In the News - Level 4 Sample Unit
Activity 1: Thinking about issues
Predicting from headlines
Teachers present students with headlines related to local issues and ask them to predict what the associated article will be about?
Students predict and record ideas under the headings: What, Where, When, Who, Why, How.
Predicting from pictures
The following questions could be selected from a lucky dip to stimulate discussion about pictures on a local issue:
- What might have happened before/after the picture was taken?
- What might be beyond the picture that is relevant?
- What does it remind you of? How does it make you feel?
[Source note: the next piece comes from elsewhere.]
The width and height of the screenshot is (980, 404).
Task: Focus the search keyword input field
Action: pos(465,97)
The class collects local newspaper articles on local issues. Students work in small groups to discuss:
- What sorts of issues are commonly represented in newspapers?
- Are there issues they know of that are not represented in newspapers?
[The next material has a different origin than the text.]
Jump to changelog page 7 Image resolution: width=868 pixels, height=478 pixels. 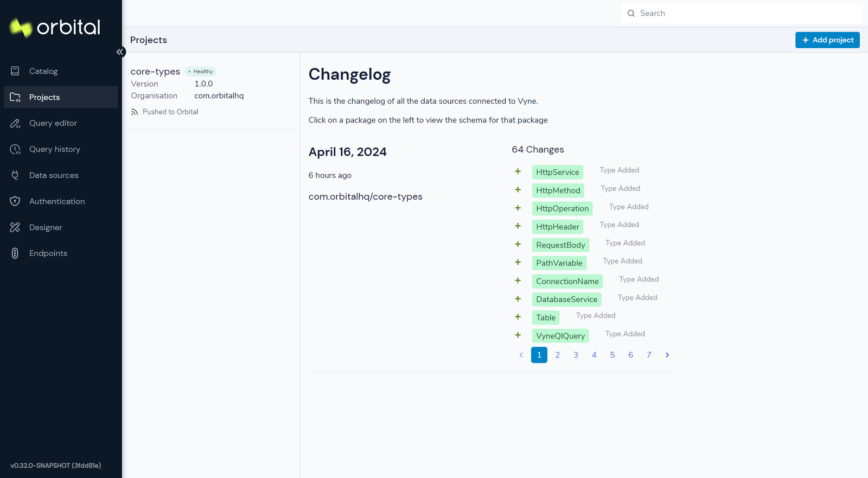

- What style of language is used in these articles?
- How are headlines used to attract the reader?
- What is the perspective of the writer?
- What is the perspective of people interviewed?
- Who would you ask if you wanted other perspectives?
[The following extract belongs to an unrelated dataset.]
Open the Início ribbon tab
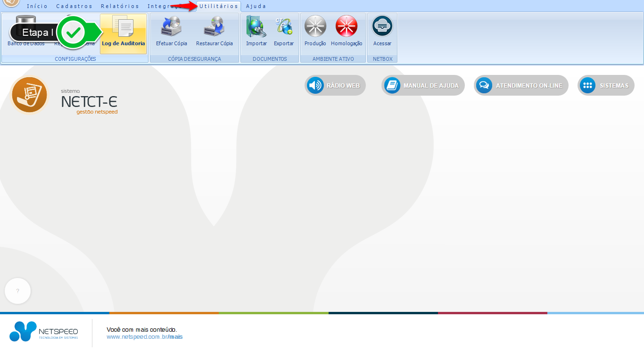This screenshot has width=644, height=351. coord(37,7)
Students form six groups and are allocate one coloured thinking hat each. Each group considers the issues in one article – from the perspective of their thinking hat only. Each group then chooses a representative to record their ideas and present them to the whole class. After each presentation, students from other (coloured thinking hat) groups can add ideas.
Students stand along a line (marked ‘Agree’ at one end and ‘Disagree’ at the other) and respond to statements made by their teacher about the issues; for example, ‘Pollution in our local creek is an important local issue.’ This activity can be repeated later (see Activity 6) to see if opinions change after student research has been completed.